Recent major pollution incidents in the South West show just how vulnerable and fragile our river systems really are, says the Devon Wildlife Trust (DWT).
The Torridge River Restoration Project
The wildlife charity, which is currently embarking on a £700,000 project (the Torridge River Restoration Project) to help farmers clean up the River Torridge and help its wildlife, has expressed alarm over the recent pollution, and says that this is only one of many threats to the wildlife in our rivers.
Lisa Schneidau, DWT’s Northern Devon Nature Improvement Area Manager, said:
“During August 2019 we have already seen a serious pollution incident of the River Mole (a tributary of the Taw in North Devon) with the death of 10,000 fish; and thousands more fish have been killed from an unidentified substance in the River Sheppey in Somerset.”
“These large pollution incidents are happening against a backdrop of many smaller ‘diffuse’ pollution incidents from day-to-day farming practice, such as the loss of soil from maize growing, and run-off from fertilised fields draining into our watercourses.”

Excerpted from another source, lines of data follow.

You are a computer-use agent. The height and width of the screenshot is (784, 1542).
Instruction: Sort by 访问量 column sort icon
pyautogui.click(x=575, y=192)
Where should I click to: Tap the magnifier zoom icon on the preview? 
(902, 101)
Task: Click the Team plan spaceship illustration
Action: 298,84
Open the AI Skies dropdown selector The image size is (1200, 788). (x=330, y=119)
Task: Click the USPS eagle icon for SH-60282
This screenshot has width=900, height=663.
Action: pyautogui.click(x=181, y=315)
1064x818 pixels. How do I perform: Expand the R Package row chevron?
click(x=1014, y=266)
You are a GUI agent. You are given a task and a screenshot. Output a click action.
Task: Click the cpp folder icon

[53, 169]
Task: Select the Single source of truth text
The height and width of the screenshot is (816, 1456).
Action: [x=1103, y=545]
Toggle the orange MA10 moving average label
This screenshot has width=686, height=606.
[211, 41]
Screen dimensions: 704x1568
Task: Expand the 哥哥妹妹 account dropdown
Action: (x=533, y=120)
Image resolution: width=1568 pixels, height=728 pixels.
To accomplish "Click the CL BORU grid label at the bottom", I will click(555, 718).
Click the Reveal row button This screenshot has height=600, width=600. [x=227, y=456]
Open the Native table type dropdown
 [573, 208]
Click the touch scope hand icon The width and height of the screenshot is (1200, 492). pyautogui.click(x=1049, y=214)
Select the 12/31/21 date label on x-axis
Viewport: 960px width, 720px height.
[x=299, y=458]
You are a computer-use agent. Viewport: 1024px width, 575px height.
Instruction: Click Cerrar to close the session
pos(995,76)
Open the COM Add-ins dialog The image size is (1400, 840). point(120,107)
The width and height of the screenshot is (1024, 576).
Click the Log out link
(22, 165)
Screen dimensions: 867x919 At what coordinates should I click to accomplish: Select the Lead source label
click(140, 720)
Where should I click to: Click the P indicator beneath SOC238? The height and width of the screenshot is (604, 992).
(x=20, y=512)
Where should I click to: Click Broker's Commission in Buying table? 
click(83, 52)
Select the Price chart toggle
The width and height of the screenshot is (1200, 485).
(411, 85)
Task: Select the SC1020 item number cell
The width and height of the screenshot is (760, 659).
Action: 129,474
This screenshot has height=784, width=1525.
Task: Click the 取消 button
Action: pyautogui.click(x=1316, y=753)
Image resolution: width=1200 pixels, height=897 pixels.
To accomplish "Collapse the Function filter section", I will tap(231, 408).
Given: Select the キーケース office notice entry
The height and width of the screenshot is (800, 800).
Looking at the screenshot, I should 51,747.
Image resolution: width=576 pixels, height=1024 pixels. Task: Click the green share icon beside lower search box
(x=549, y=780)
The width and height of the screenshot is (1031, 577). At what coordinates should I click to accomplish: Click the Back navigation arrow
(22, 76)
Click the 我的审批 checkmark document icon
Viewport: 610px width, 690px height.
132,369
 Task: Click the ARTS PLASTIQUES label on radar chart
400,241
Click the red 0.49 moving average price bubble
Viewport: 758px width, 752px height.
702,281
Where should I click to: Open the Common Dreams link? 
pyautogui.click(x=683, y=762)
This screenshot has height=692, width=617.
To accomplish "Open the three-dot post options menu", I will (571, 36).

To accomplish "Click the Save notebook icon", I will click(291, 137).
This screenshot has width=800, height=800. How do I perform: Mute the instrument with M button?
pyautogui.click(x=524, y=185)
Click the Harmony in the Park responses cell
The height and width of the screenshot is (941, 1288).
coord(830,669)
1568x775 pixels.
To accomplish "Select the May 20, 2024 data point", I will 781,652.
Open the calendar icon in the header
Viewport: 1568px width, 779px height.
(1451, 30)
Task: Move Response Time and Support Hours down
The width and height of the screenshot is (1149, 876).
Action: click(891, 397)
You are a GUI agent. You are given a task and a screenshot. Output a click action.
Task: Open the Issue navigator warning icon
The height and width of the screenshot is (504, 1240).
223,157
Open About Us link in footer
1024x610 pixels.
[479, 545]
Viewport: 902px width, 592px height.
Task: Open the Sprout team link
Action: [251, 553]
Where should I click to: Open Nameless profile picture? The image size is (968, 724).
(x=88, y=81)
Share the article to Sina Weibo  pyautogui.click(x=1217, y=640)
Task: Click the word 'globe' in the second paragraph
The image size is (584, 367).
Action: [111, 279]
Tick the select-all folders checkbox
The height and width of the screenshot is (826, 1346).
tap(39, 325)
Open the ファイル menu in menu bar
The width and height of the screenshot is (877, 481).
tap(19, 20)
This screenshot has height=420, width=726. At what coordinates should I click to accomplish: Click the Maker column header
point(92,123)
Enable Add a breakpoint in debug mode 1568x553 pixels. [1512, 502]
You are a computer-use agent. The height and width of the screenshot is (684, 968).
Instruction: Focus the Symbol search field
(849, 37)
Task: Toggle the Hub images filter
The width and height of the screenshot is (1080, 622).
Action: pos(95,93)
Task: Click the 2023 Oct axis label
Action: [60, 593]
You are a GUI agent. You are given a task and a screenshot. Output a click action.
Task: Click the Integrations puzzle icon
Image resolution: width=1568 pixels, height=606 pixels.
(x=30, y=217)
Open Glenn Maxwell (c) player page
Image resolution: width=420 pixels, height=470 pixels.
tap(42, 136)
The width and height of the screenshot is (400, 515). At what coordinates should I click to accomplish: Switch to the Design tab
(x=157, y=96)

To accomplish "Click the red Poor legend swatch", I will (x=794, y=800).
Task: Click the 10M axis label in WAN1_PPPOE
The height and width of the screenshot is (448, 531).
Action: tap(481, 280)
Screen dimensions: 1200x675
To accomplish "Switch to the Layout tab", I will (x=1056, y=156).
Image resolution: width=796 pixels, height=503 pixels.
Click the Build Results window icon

Pollution kills river wildlife including fish and invertebrates, and it can take many years for a river to recover, if it can recover at all. Rivers across the country also suffer from invasion by non-native species including Himalayan balsam, which compounds the diffuse pollution problem. North Devon’s rivers, including the River Taw and the River Torridge of Tarka the Otter fame, are currently failing to meet ecological standards under the EU Water Framework Directives, notably because of phosphate pollution from farming.